I can't seem to figure out where I am going wrong in my steps. I checked the answer and it is different.
The question is:
$$y'' + 2y' - 3y = 3te^t$$
The roots are: -3,1. Thus the general solution is: $$y=C_1e^{-3t} + C_2e^t$$
The particular solution i am going with is: $$y_p = Ate^t$$ $$y'_p = Ae^t + Ate^t$$ $$y''_p = 2Ae^t + Ate^t$$
Therefore: $$2Ae^t + Ate^t + 2Ae^t + 2Ate^t - 3Ate^t = 3te^t$$
$$4Ae^t = 3te^t$$
Then solving for A: $$4A=3$$ $$A=3/4$$
Thus, $y_p = \frac{3}{4}(e^t + te^t)$
Then the general solution would be: $y = C_1e^{-3t} + C_2e^t + \frac{3}{4}(e^t + te^t)$
Any guidance with my mistake would be greatly appreciated. As an aside, what does it mean when a question asks to use the stability result to determine they will have a globally stable solution of the above question. Thank you.
Your particular solution is not correct. Note that $4Ae^t = 3te^t$ does not imply that $A=3/4$. Moreover, what is $C$?
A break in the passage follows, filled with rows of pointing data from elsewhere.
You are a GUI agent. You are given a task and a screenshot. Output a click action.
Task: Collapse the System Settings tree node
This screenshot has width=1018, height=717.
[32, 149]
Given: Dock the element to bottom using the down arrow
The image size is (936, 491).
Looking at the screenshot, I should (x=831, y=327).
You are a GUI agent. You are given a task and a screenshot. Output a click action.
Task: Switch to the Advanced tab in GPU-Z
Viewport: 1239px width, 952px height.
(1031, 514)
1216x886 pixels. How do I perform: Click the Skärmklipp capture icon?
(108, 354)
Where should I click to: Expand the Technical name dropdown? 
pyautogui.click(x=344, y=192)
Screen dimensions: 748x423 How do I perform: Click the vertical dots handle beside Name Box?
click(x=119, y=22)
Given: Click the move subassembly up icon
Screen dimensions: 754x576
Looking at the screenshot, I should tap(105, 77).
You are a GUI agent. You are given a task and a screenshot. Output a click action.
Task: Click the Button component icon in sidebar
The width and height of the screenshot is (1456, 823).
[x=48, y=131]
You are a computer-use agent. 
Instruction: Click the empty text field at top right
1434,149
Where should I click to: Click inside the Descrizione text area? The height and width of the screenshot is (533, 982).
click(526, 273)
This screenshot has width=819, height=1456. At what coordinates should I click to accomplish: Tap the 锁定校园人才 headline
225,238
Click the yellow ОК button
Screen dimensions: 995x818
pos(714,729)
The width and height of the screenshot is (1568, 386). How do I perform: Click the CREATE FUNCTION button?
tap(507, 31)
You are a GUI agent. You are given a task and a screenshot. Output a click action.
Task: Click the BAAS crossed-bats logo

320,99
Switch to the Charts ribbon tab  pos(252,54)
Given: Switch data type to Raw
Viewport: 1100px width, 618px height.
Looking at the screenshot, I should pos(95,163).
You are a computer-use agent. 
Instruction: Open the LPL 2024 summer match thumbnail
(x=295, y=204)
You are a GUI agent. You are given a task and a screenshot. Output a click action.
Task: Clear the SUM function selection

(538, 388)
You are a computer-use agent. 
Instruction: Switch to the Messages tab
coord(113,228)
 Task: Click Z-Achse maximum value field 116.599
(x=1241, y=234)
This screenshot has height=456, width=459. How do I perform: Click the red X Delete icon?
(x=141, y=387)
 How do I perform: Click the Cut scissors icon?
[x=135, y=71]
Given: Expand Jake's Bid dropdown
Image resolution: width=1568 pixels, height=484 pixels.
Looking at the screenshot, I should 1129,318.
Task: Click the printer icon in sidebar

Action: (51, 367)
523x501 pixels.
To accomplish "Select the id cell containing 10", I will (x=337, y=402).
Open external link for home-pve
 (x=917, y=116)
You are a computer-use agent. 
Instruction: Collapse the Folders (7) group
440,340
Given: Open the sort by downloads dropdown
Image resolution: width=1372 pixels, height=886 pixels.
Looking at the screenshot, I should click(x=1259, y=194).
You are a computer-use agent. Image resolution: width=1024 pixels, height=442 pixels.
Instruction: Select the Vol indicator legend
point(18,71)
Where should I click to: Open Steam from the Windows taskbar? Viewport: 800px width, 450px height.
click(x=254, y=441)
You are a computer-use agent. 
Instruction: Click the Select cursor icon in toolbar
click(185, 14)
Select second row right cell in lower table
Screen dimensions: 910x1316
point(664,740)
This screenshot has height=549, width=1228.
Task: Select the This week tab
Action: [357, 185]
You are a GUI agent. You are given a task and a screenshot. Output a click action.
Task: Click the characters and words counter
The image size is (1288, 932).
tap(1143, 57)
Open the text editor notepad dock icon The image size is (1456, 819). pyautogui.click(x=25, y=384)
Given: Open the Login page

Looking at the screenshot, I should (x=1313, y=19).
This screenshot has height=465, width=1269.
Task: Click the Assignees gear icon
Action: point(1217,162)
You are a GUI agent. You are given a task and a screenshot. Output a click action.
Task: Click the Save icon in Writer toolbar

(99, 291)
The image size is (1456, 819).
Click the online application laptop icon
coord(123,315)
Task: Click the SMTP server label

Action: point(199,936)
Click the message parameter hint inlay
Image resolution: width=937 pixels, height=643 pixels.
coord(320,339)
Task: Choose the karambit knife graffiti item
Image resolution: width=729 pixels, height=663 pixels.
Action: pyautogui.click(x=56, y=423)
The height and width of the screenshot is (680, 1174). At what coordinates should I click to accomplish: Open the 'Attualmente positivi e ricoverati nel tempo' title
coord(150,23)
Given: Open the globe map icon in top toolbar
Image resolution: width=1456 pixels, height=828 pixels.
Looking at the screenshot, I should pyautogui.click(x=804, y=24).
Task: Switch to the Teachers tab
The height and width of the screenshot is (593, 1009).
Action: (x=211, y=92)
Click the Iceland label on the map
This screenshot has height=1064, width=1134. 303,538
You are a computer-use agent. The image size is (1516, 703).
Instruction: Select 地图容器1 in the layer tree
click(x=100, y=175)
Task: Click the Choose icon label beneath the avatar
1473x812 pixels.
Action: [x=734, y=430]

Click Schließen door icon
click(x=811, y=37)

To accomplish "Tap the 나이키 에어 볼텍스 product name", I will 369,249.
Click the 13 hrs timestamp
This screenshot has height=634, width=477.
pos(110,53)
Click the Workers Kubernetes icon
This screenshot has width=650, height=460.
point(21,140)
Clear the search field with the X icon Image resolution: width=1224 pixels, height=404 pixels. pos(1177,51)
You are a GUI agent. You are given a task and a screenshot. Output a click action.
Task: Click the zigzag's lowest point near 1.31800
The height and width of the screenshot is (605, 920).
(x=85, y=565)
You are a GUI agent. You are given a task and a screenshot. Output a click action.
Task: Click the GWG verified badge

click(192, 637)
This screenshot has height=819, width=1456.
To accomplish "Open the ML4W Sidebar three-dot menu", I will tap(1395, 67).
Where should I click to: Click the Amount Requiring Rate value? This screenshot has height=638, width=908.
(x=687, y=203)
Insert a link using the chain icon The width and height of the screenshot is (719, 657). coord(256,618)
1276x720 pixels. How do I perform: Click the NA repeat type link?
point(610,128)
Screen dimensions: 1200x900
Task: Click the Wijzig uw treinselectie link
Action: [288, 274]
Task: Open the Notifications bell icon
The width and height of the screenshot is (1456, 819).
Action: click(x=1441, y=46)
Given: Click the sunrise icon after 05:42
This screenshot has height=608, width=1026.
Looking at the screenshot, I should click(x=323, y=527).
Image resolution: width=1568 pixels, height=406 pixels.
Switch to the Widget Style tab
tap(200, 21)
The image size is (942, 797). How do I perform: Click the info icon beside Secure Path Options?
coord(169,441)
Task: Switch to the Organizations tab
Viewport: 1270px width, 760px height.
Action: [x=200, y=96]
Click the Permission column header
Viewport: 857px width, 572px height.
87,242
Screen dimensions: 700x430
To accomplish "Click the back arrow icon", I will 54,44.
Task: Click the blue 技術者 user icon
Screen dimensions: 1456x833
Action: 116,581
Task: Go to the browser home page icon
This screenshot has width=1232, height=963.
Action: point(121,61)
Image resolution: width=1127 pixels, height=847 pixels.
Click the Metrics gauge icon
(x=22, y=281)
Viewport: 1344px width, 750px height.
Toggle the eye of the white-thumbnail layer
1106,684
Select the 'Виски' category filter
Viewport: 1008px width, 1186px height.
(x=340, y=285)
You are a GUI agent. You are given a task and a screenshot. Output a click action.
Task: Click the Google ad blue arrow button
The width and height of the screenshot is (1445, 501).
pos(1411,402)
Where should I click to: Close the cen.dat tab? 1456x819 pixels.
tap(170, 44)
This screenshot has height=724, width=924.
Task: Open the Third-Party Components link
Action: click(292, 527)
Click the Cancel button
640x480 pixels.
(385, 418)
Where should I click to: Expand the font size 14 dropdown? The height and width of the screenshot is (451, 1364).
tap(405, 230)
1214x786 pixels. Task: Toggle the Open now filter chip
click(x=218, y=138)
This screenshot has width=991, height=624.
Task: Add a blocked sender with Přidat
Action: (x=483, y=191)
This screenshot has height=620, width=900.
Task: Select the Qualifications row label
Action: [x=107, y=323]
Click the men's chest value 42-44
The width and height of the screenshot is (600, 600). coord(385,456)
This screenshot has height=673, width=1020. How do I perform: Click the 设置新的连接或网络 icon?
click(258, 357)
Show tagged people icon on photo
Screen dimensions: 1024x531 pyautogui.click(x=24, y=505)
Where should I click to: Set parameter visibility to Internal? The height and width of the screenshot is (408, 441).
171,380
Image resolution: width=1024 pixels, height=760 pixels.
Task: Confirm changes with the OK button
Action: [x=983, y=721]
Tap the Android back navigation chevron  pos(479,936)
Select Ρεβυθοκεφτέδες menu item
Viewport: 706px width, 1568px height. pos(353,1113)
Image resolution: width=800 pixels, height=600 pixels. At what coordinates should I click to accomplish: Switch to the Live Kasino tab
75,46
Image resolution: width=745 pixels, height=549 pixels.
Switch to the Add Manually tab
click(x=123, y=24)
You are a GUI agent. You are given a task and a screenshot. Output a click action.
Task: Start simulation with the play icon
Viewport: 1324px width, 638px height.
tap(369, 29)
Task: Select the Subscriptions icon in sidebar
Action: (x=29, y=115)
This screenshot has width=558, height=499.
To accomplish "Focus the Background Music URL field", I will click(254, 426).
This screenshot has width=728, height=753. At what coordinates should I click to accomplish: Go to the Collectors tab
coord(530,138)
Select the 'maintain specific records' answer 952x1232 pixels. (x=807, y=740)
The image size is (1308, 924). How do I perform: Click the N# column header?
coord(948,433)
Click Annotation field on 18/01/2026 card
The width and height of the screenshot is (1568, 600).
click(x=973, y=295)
In the characteristic polynomial, the multiplicity of the root ${\bf 1}$ is $m=1$ . Therefore, since $f(t)=te^{{\bf1}\cdot t}$, it follows that the particular solution should have the form $$y_p=t^m(At+B)e^{{\bf1}\cdot t}=(At^2+Bt)e^t$$ where $A$ and $B$ are real constants to be found. Can you take it from here?